Finding the Roots of Lakota Sacred Tree

Dave Archambault Sr.

Black Elk said that perhaps there is a root of the Sacred Tree that still lives. He said, “ If there is, then we should nourish it so that it will fill with singing birds! ” He proclaimed this in 1953 in the twilight of his life. How prophetic his words were and are. Coming from every elder’s lips on every Indian reservation in South Dakota there are expressions of worry. George Iron Shield recently said it another way, “We Sioux Nations are almost out of breath.”

What needs to be nourished? What is being lost?

For the general public and politicians, it goes beyond simply understanding that the United States of America has colorful small Indigenous Nations made up of beautiful customs and traditions that are in danger of fading into the sunset. It goes way beyond such outward appearances and observations of seeing feathers and dancing. The small and seemingly insignificant Tribes across the America’s possess a stunning treasure chest of thought and philosophy. All of what and who they are must be kept and honored so that they will contribute to the fabric of the multi-pluralistic social experiment that America so proudly touts around the world.

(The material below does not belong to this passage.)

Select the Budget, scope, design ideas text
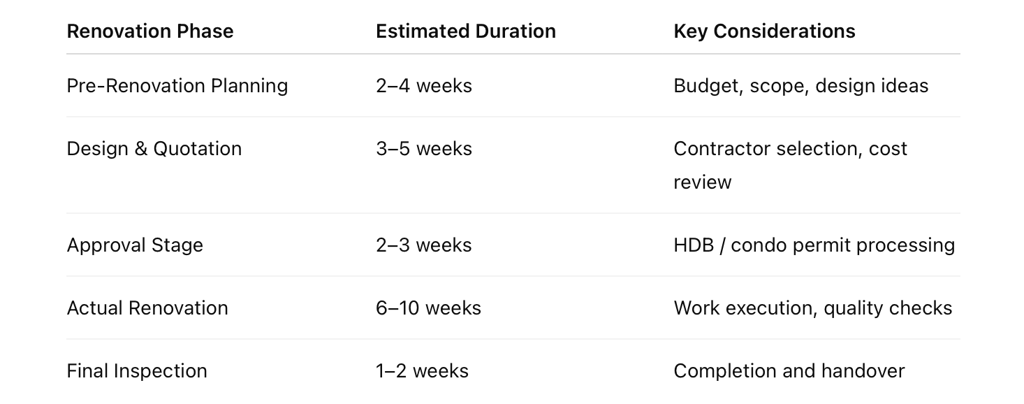Viewport: 1024px width, 404px height. [800, 86]
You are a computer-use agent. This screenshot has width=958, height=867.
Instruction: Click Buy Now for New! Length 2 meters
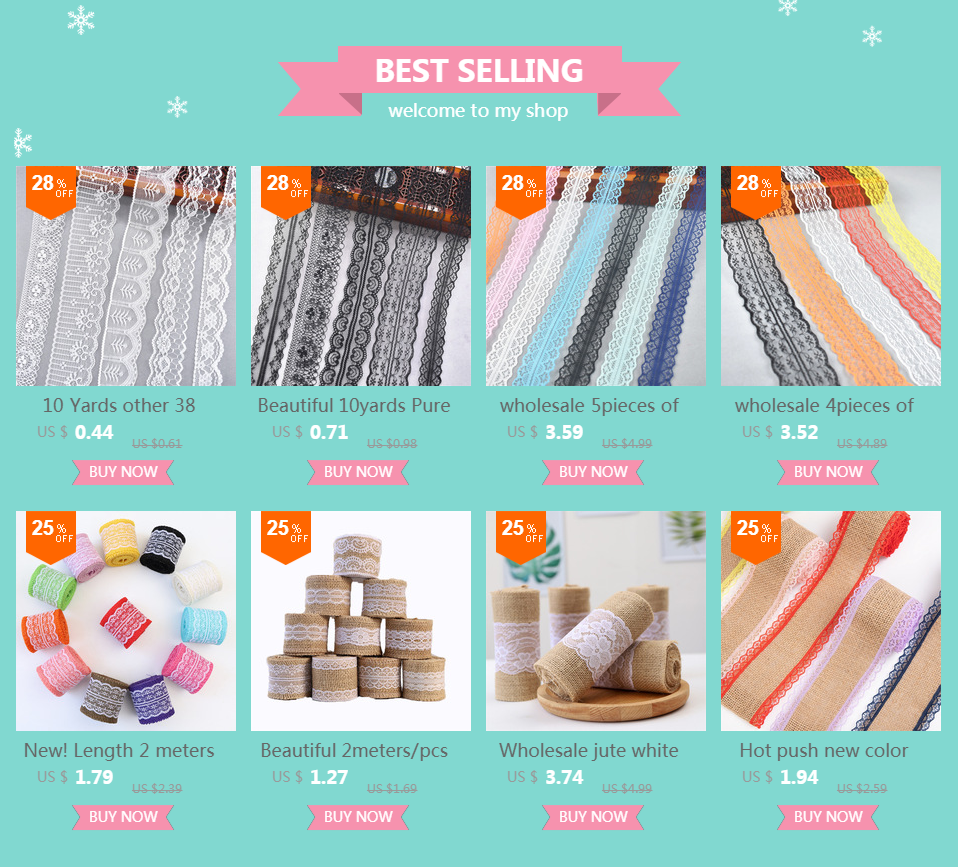[123, 818]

Astonishingly, it is Governor Dennis Daugaurd and his director of State education, Melody Schopp, who have taken a daring position to pave the way toward finding and reviving the root that Black Elk prayed for. A prayer that the root might grow and flourish into proud singing birds (children). The force driving their unprecedented action is the simple acceptance of the cold hard facts that Indian children in the routine K-12 institutions are doing anything but flowering.

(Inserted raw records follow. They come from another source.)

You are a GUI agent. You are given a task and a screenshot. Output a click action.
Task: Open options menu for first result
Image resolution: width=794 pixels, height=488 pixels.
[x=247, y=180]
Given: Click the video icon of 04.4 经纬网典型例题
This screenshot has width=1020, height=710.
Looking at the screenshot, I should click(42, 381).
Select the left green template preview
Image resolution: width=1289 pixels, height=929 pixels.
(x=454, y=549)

On February 24, the SD House Education Committee heard testimony on Bill No. 9 with no opponents. The Bill was part of the Governor’s budget but because it requested funding to implement, it required legislative language that was sponsored by Senator Troy Heinert, a Rosebud Sioux tribal member from Mission, South Dakota. The Bill has already passed the SD Senate side by a vote of 34 to 1.

What’s at Stake ?

If the State Legislature votes in favor of the Bill in early March, the root that Black Elk prayed for will be sought out. The root actually rests inside the heart and soul or spirit of each unique Lakota child and just as when a life form is given water and appropriate care it can grow and even flourish in its own beautiful way via instructions given by the Creator.

Over the last century the Lakota roots of being have been stifled by the standardized schooling strategies and methods that are found in full operation on every South Dakota Indian reservation. The primary focus of the Bill will be to find a school, a community, and a board, that wants to depart from that which is stifling to an Indian child’s spirit.

Hopefully, the RFP process screens out ideas that want to do ordinary professional development or the adding of a nice culturally appropriate program. Instead, the State legislature will be supporting efforts by a few Indian schools to express a great willingness and a genuine desire to explore and implement alternative learning models. Such models characteristically nurture each student’s innate inner life force, which is to say that the school will strive in the development of every student’s special skills and talents. These kinds of models are successfully operating all over America and represent the alive and living revolution against the nationally rejected NCLB policy of “One Size Fits All.”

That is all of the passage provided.